Someone in the neighborhood complains about the fence. This woman doesn’t have any children and her dog, who lives outside, is at least seventy-five pounds. Cory leaves her a phone message. “I’m trying to protect my child’s life. What’s your excuse for that outsize mutt who never shuts up?”

The village council make her take the fence down to six feet, so she finds a rolling bar sold out of New Mexico that mounts to the top and keeps animals from scaling it. Another two thousand. She puts it on the backup credit card, which Scott doesn’t check. When he notices the bar, she lies. “That came with the fence. They just got around to putting it on.”

For Alec’s fourth birthday Scott brings home a Big Wheel. Outside for the inaugural ride, Cory catches Scott standing at the top of the driveway instead of the bottom, where he could block the street.

“What are you doing!” She runs out, startling Alec, who thinks it’s him who’s made a mistake. He turns the bike, riding across the grass and into the neighbor’s driveway. The neighbor, Mr. Prout, is backing out of his garage. He stops, smiling amiably.
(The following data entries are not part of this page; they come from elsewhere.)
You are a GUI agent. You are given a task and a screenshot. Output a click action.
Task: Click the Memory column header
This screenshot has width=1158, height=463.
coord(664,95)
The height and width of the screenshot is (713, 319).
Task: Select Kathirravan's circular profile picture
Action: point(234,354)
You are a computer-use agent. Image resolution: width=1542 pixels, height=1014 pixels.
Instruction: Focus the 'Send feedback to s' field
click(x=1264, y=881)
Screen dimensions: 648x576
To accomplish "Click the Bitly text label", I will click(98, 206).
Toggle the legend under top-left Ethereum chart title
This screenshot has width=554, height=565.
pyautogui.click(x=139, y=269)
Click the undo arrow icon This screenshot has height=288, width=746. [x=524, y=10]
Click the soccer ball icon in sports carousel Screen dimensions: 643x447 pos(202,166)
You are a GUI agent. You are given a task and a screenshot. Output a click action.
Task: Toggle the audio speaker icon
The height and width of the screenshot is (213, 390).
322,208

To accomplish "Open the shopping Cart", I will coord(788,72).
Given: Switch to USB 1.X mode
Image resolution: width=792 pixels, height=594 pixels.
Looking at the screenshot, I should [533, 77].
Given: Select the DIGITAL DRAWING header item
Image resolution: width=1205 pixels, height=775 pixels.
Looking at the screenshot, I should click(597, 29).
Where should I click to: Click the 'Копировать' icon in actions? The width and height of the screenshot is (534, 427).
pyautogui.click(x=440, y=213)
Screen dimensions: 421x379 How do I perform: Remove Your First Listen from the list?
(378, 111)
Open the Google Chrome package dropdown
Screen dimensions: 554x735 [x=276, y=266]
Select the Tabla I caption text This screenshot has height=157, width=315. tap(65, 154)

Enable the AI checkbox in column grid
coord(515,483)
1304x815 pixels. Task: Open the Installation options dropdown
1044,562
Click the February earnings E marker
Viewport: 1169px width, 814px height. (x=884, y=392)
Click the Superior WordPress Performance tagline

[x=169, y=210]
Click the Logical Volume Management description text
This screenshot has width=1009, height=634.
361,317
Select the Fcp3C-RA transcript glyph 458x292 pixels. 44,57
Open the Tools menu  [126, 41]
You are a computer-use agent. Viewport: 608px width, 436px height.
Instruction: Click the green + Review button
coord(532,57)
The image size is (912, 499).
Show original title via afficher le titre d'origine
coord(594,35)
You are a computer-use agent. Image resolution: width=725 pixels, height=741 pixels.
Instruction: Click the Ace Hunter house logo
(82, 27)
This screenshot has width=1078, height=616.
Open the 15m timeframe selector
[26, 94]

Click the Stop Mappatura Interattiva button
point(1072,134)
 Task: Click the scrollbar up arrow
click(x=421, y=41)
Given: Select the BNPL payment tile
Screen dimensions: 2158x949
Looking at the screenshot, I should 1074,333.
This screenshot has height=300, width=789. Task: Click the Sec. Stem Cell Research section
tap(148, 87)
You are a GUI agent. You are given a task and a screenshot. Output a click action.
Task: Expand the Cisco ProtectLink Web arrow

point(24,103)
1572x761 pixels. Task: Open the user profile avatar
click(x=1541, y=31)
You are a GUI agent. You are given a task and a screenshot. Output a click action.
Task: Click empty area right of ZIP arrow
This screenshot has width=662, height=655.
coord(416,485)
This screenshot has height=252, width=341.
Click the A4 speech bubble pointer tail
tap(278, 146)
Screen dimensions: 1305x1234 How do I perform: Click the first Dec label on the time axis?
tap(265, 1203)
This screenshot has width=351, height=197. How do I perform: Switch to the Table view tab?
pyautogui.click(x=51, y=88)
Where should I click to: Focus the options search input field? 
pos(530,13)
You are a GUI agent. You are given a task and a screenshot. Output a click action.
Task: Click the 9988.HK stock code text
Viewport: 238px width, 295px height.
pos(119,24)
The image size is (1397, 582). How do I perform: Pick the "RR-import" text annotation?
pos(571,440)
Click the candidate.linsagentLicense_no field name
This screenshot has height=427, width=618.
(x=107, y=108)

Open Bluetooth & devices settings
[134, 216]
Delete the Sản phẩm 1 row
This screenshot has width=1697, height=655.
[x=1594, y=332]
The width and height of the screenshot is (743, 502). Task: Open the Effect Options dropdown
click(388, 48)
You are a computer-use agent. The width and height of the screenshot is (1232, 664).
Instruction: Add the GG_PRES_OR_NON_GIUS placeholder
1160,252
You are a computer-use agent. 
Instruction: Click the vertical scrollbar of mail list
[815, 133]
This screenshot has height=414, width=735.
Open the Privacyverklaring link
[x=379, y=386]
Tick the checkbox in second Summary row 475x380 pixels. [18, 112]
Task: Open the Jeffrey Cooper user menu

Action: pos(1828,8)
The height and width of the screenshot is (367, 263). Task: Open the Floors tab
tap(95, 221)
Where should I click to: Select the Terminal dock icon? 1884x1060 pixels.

No big deal, your son’s life, his grin implies.

By dinnertime Scott is red with anger.

“Stop it!” he yells at Cory, throwing down his fork. “He was only smiling! Of course he thinks it’s a big deal if he runs over our kid. You’re the one who scared Alec into going off the driveway.”

Cory can barely keep from slapping her husband. “You almost hit Alec with that fork, you fuckhead!”

Alec begins to cry and Cory immediately repents. “I’m sorry, oh honey, I’m sorry. Mama’s not mad. Mama’s just pretending. Smile for Mama.” She kisses his hair, his cheeks, each soft eyebrow, glancing sheepishly at Scott.

“Sorry,” he says, kissing her on the head, then his son. She’s right. The fork did bounce close to Alec’s face.

Midsummer the Prouts retire to Arizona, replaced by a middle-aged couple prone to parties, usually cookouts. The guests who arrive look just like them — thick black hair, dark eyes, olive skin. Some of them look young enough to be the couple’s children. Maybe they’re all family, but Cory can’t tell because they speak a foreign language. On Saturdays she sits in the screened porch or takes Alec outside to play, finds reasons to linger at the fence line listening to their musical chatter. Googling their last name, she discovers it’s Persian, another word for Iranian, almost certainly Shiite Muslims. Muslims usually blow themselves up in busy places. They don’t kill single little boys, right? And Alec’s not going to be taking the bus to school. But what about in school? The neighbors have no small children. She’d feel better if they did. They wouldn’t blow themselves up in their own kids’ school, would they? Of course, they seem very nice. They always smile and wave. Cory knows she’s being ridiculous.